Three refugees were stabbed by a drunk pensioner outside a church on Saturday (17 February) in Denmark, where anti-immigrant sentiments have flared in recent years.

A Syrian, Afghan and Iraqi man were injured in the knife attack in the northern city of Heilbronn. The 25-year-old Iraqi man was taken to hospital with severe injuries. The other two refugees were treated at the scene of the crime.

Heilbronn's mayor, Harry Mergel, condemned the attack and called on people to "treat refugees with humanity."

"I am deeply troubled by this revolting crime and my thoughts are with the victims. I hope they won't suffer lasting consequences," he said.

The attacker was a drunk 70-year-old man with dual German and Russian nationality, according to Danish news outlets.

He has since been released from custody. Police said he was released because he does not have a criminal record and that the crime is being treated as aggravated assault, rather than attempted murder.

The Heilbronner Stimme newspaper criticised the police for releasing the attacker.

"You can only shake your head at the fact that the police released a man who would have kept on attacking had it not been for the courage of people nearby. It is highly likely this was a racist attack and it could have easily led to death," the newspaper wrote.

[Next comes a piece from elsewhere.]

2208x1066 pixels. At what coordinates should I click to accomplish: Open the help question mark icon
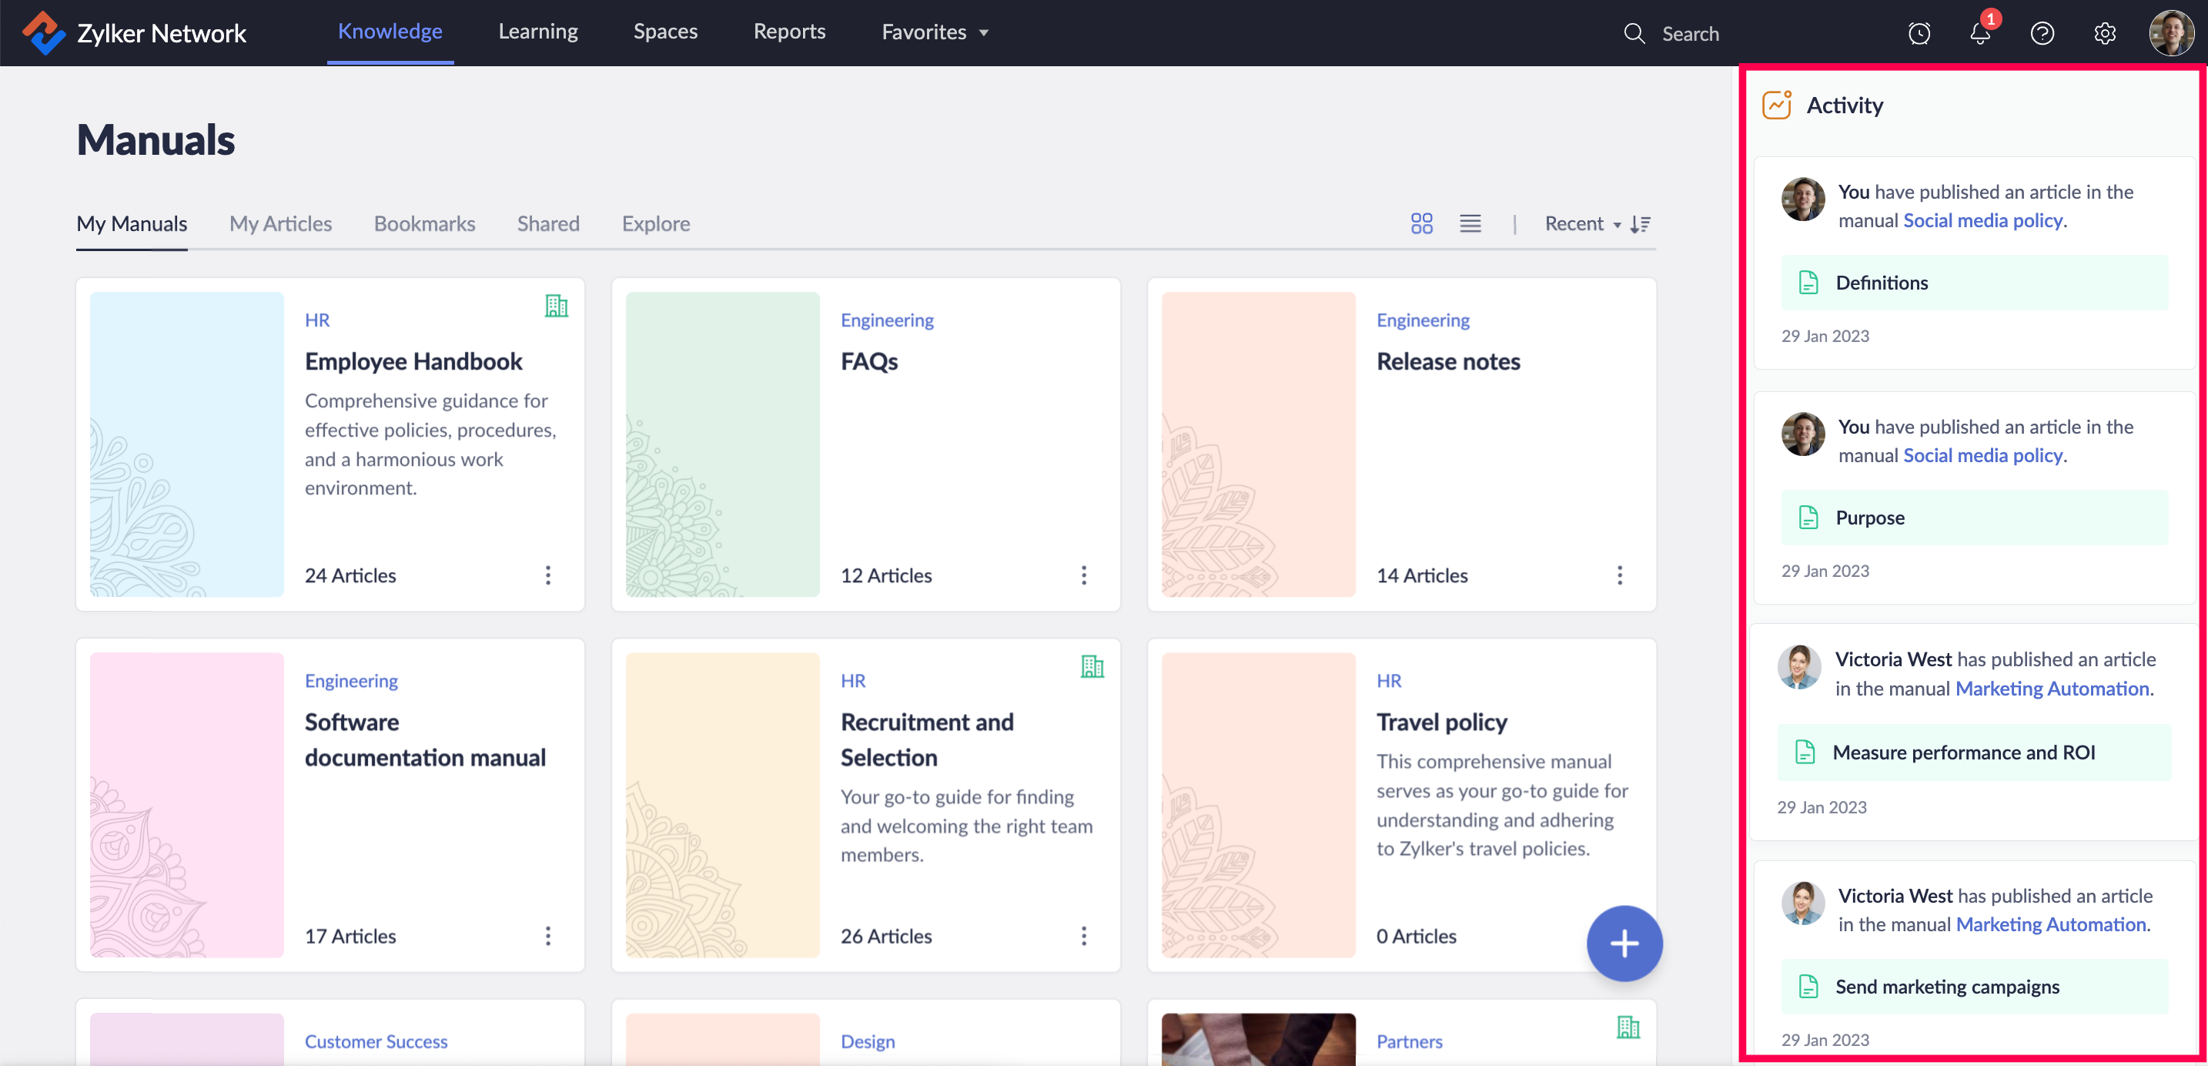pyautogui.click(x=2042, y=33)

Anti-immigrant sentiments have flared in Denmark in recent years, following the influx of over 36,000 people when the refugee crisis broke out at the start of 2015.

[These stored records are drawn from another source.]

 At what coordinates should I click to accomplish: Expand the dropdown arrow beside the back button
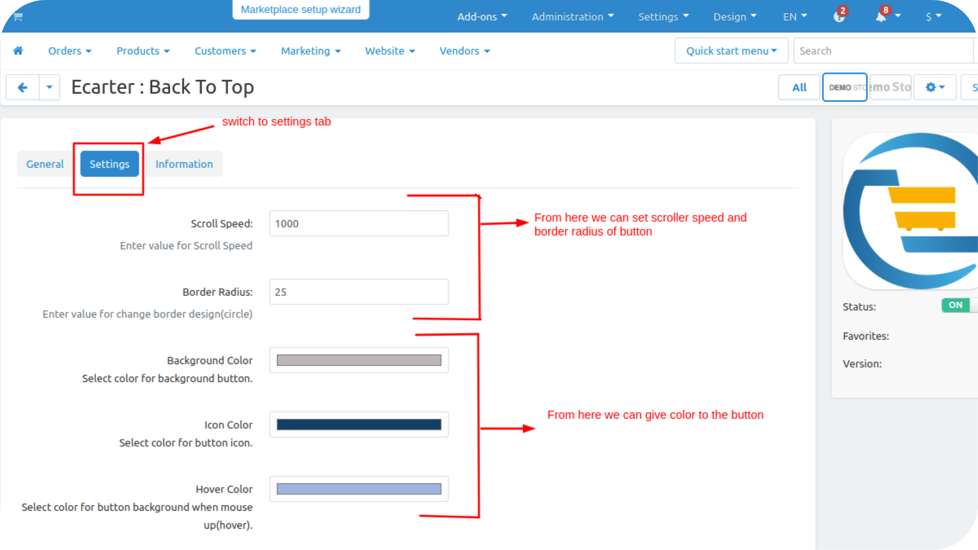tap(49, 87)
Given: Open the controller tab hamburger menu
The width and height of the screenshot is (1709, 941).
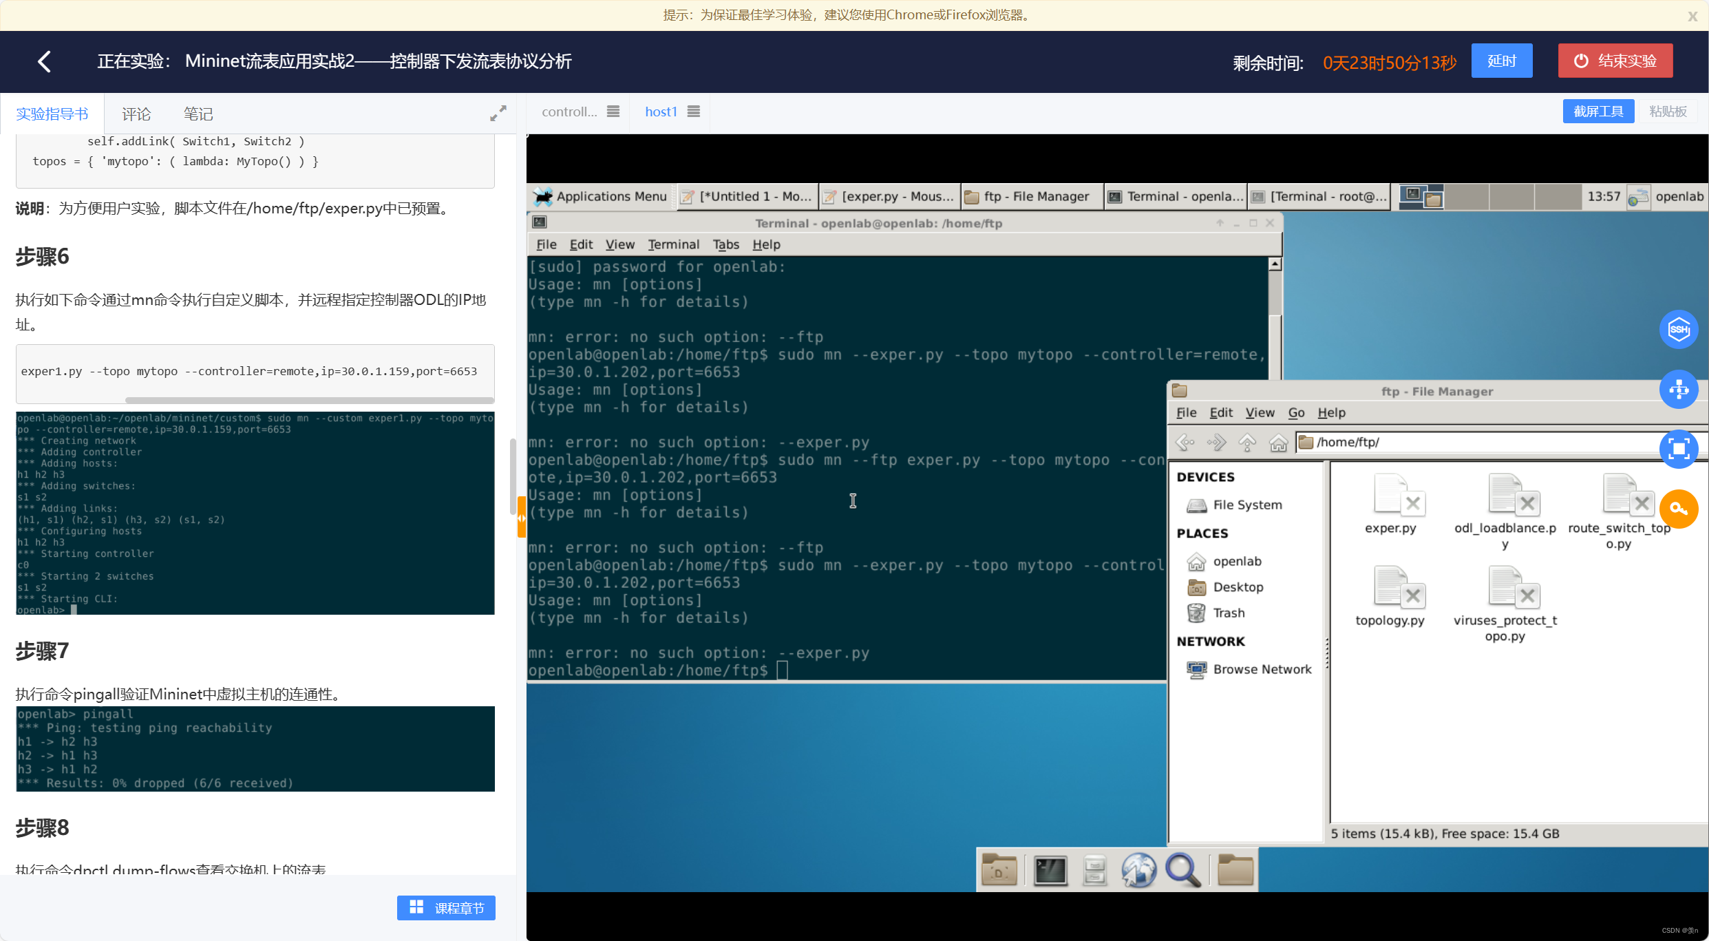Looking at the screenshot, I should click(613, 111).
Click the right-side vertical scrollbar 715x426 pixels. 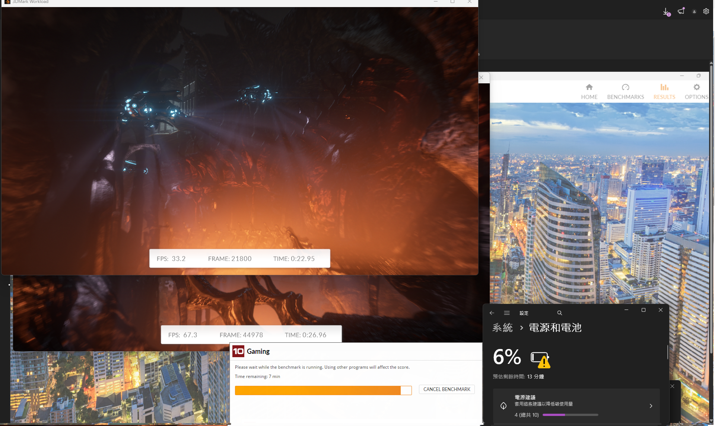711,208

Since a harsh new immigration law, which allows Danish authorities to seize any assets exceeding over $1,450 (£1,038), was passed in January 2016 the number has drastically decreased. The law also extended the family reunification period from one to three years.

In December, Denmark opted out of the UN resettlement programme, after passing a law that allows the government to determine how many refugees enter the country instead of accepting a fixed Europe quota.